Neden poetika tartışmadık? Nazım’ın öyküleyici anlatım tekniği kullanılarak yazdığı şiir kitabında konuşturduğu karakterlerden birinin sözleri üzerinden yola çıkıp “Nazım ırkçı” demek için edebiyat bilmemek bir yana, okuduğunu anlama becerisinden yoksun olmak gerekir. Bu ikisi de değil, çünkü ortada ideolojik bir çarpıtma ve saldırı var.

Steinbeck, işçilere zulmeden bir patronu konuşturduğunda bu sözler Steinbeck’in savunduğu gerçek düşüncesi mi demektir! Kore Savaşı için yazılan bir şiirde gazi olan askerin sakat kalmasının diyetini istemesi Nazım’ın Necip Fazıl gibi dönemin egemenlerinden para isteyen bir şair olduğunu mu kanıtlar? Nazım 13-14 yaşındayken şiir yazmaya başlar fakat o yıllarda Ermenilerin politik isimleri idam edilir. Buna şiir yazmadığı için Nazım eleştiriliyor fakat eleştirmenin ya pedagoji bilgisi zayıf ya da Nazım’ın sınıf değiştirip bedel ödeyen bir şair olduğu bilinmiyor.

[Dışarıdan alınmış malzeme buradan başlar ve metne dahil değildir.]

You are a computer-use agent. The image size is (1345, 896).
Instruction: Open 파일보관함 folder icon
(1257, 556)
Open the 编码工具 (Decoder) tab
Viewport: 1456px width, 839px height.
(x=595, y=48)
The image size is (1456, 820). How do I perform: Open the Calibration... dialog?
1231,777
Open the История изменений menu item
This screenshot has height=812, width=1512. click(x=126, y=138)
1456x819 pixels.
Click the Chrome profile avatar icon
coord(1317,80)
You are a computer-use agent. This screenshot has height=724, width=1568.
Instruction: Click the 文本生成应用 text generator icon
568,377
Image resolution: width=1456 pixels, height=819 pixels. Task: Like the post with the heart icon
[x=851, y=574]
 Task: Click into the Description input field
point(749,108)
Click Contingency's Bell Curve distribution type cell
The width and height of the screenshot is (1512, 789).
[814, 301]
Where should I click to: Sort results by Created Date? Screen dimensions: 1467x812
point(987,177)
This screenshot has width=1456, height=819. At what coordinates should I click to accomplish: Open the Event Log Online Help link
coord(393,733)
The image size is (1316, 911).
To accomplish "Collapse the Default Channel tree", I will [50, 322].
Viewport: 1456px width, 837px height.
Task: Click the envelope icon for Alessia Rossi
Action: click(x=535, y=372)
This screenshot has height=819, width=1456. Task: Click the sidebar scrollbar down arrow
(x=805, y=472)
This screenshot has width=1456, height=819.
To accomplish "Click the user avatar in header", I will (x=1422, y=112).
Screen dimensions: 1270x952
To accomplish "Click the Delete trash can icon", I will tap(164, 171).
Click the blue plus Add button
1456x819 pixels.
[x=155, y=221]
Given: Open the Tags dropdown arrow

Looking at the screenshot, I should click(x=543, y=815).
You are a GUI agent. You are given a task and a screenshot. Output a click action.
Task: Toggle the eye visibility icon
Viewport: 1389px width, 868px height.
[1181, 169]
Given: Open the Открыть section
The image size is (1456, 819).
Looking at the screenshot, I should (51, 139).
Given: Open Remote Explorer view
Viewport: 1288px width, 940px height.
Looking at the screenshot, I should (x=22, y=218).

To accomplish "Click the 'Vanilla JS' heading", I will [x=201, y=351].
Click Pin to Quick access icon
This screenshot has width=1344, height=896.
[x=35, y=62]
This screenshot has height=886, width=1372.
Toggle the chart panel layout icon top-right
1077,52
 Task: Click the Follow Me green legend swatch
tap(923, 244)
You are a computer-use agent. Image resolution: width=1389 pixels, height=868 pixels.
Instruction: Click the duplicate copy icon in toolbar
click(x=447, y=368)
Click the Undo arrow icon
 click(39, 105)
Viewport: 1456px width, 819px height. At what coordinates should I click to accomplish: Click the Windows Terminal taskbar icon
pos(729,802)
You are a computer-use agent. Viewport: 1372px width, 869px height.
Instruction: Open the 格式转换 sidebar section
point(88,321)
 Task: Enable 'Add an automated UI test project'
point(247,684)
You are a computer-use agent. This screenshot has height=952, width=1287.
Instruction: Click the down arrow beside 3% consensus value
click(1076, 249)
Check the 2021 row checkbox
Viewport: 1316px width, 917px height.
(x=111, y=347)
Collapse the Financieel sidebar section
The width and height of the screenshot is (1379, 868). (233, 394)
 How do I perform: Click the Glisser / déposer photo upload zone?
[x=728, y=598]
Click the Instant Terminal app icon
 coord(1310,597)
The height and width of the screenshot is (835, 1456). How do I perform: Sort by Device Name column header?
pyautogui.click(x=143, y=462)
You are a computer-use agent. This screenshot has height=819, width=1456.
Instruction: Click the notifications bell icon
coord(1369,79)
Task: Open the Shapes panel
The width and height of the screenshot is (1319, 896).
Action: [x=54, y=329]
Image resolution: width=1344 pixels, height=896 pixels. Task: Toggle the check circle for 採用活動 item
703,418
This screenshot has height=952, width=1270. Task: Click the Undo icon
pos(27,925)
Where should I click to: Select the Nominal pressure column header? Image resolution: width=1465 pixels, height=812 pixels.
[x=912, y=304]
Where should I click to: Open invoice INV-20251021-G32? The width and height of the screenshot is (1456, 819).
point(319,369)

Bu ikisi de değil. Şarktaki kurnazlıklardan biri şudur: tarihi kendinden başlatmak. Nazım’ın Kuvvayı Milliye Destanı kitabını hapishaneden çıkmak için yazdığı ve bunun egemenlere “yaltaklanma” olduğu iddiası da ne ironiktir ki bir Türk aydını olan ve aydın tartışması yürüten Yalçın Küçük’e aittir.

Tüm bunlardan yola çıktığımızda, ilgili yazının Türk şairlerini, aydınlarını, sosyalistlerini Kürt halkına hedef gösterdiği sonucuna varılabilir. Belgesel çekildi Cevahir yok, Newroz’da Deniz’in olduğu flama yakıldı fakat ortada sol yok, eleştiri adı altında yazılar yayınlanıyor fakat ortada ne eleştiri var ne de sol.

Her bir durumda şunu sorduk: Kürt halkı nereye götürülmeye çalışılıyor? Bu soruyu sormak ve eleştiride bulunmak tarihsel haklılığımız ve görevimizdir. Başka bir halkın kültürüne saldırarak kimse kendine ulusal bir kimlik çizemez.

Nazım, sınıfsız sömürüsüz düzen ideolojisinin ve mücadelesinin kendisidir. Onun özelinde gerçekleşecek saldırı kurtuluş mücadelesinedir, halklaradır. Göç destanında geçtiği gibi o kayayı verirsek sonra yurtsuzlaşırız. Bu, bizim onurlu bir görevdir ve ideolojiktir.

Tarihe kısa bir not: Ne işçi sınıfının gazetesi ne Kadıgillerin partisi ve yayını, ne Nazım’ın adını kültür merkezine veren Kadıköy partisi ve yayını, ne Fatsa’dan geldiğini iddia eden gelenekler ne de sendikalar ve Sendika.org son bir yıldır yayınlanan iki yazıya da eleştiri getirebildi. Yarın çıkıp “dostlarımızı uyardık ve kaygılarımızı belirttik, onlar da bu yüzden gazete olarak açıklamada bulundu” türünden sözleri hangi platformda ve insan ilişkilerinde dile getirirse kimse inanmasın.

Yeni Yaşam açıklamada bulunduktan sonra da yazacakları tek sözcüğün hiçbir değeri ve karşılığı yoktur. Daha kendini var eden değerleri savunamayanlar, sınıfsız sömürüsüz düzen ideolojisini ve mücadelesini nasıl savunacak. Barış Yıldırım, onlar adına gereken açıklamayı yaptı. Yarın çıkıp insanlara gazeteye açıklama yaptırdıklarını söylemesinler. Biz eleştirirken iştirak etmeyenler, İştiraki’nin geliştirdiği ideolojik mücadeleden kendilerine pay çıkarmasınlar.

S. Adalı
29 Ağustos 2024

Dipnotlar:
[1] S. Adalı, “Yamalı Bohça”, 26 Ağustos 2024, İştiraki.

[2] Hüseyin Aykol, “Aydınlar ve Bizim Tavrımız”, 28 Ağustos 2024, Yeniyaşam.

[3] Cengiz Kılçer, “Aydınlara ve Nâzım Hikmet’e Saldırmanın Dayanılmaz Hafifliği”, 26 Ağustos 2024, Yurtsever.

[4] Fatih Yaşlı, “Ahlat’tan Yetenekli Bay Yücel’e Uzanan Yollar”, 28 Ağustos 2024, Sol.

[5] Günay Aslan, “‘Devletçi Türk aydını’ tartışması”, 28 Ağustos 2024, Youtube.